La llegada de refugiados marca el día a día de esta región, una pequeña isla bañada por el mar Egeo con cierto desarrollo turístico donde viven unas 80.000 personas. Cerca de 35.000 lo hacen en su capital, Mytiline, una ciudad de casas blancas, bares, pubs de moda y puerto náutico. Refugiados, voluntarios, locales y turistas conforman un ecosistema de contrastes.

Hay tensión en el ambiente. Si el campo de Moria y sus aledaños fuera un núcleo poblacional, sería el segundo municipio más importante de una isla. Solo en el 2019 Lesbos ha recibido más de 27.000 nuevos solicitantes de asilo -en España, con una superficie 300 veces superior, se registraron 32.000-, según datos de la ONU, que reflejan cómo el flujo de pateras se disparó desde el verano hasta niveles que no se veían desde el 2016.

^^^^^^^^

(Tareas):
A: Transcribe sin cambios el pasaje del texto sobre Lesbos que va de "Hay tensión en" hasta "desde el 2016.".
B: Según el texto sobre Lesbos, ¿son ciertas estas afirmaciones? Responde sí o no a cada una y cita las palabras del texto que lo deciden. (i) En la capital de la isla viven cerca de 35.000 personas. (ii) En 2019 España registró menos solicitantes de asilo que Lesbos. (iii) La isla carece de desarrollo turístico.

(Entradas de datos almacenados):
^^^^^^^^

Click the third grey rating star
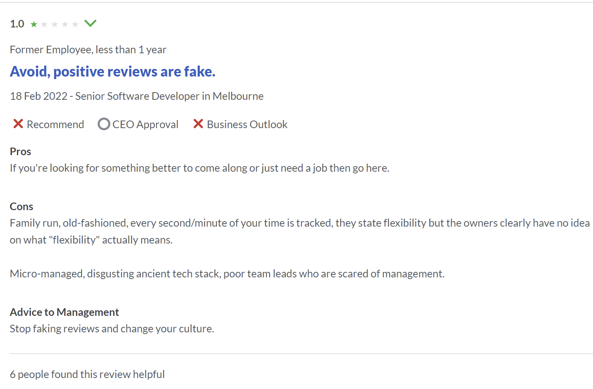The width and height of the screenshot is (593, 389). [x=55, y=24]
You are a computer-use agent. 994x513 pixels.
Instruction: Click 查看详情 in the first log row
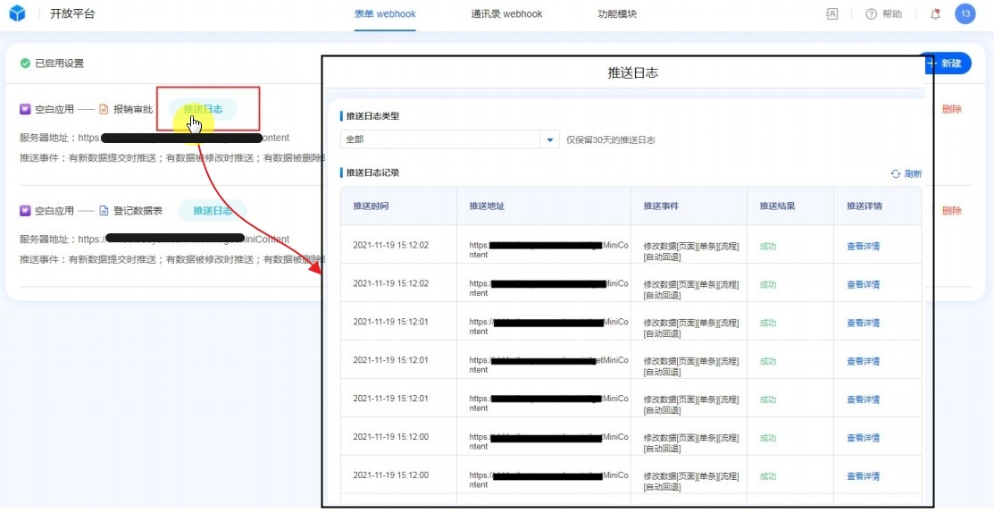(x=863, y=246)
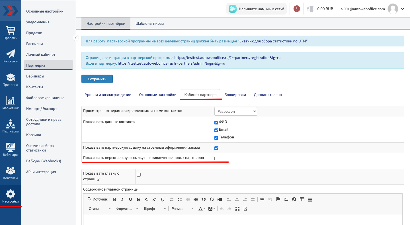Open the Маркетинг chart icon
Viewport: 410px width, 225px height.
click(x=10, y=103)
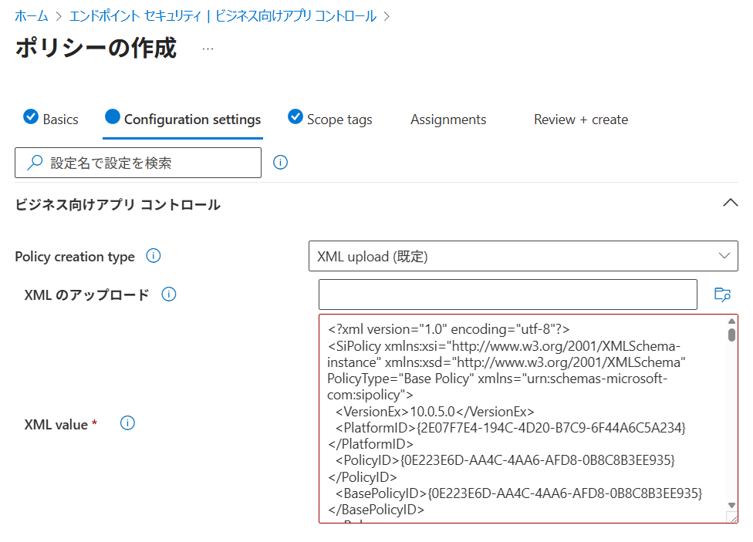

^^^^^^^^

(Respuestas en orden):
A:
Hay tensión en el ambiente. Si el campo de Moria y sus aledaños fuera un núcleo poblacional, sería el segundo municipio más importante de una isla. Solo en el 2019 Lesbos ha recibido más de 27.000 nuevos solicitantes de asilo -en España, con una superficie 300 veces superior, se registraron 32.000-, según datos de la ONU, que reflejan cómo el flujo de pateras se disparó desde el verano hasta niveles que no se veían desde el 2016.

B:
(i) Sí: "Cerca de 35.000 lo hacen en su capital, Mytiline".
(ii) No: "Lesbos ha recibido más de 27.000 nuevos solicitantes de asilo -en España, con una superficie 300 veces superior, se registraron 32.000-".
(iii) No: "con cierto desarrollo turístico".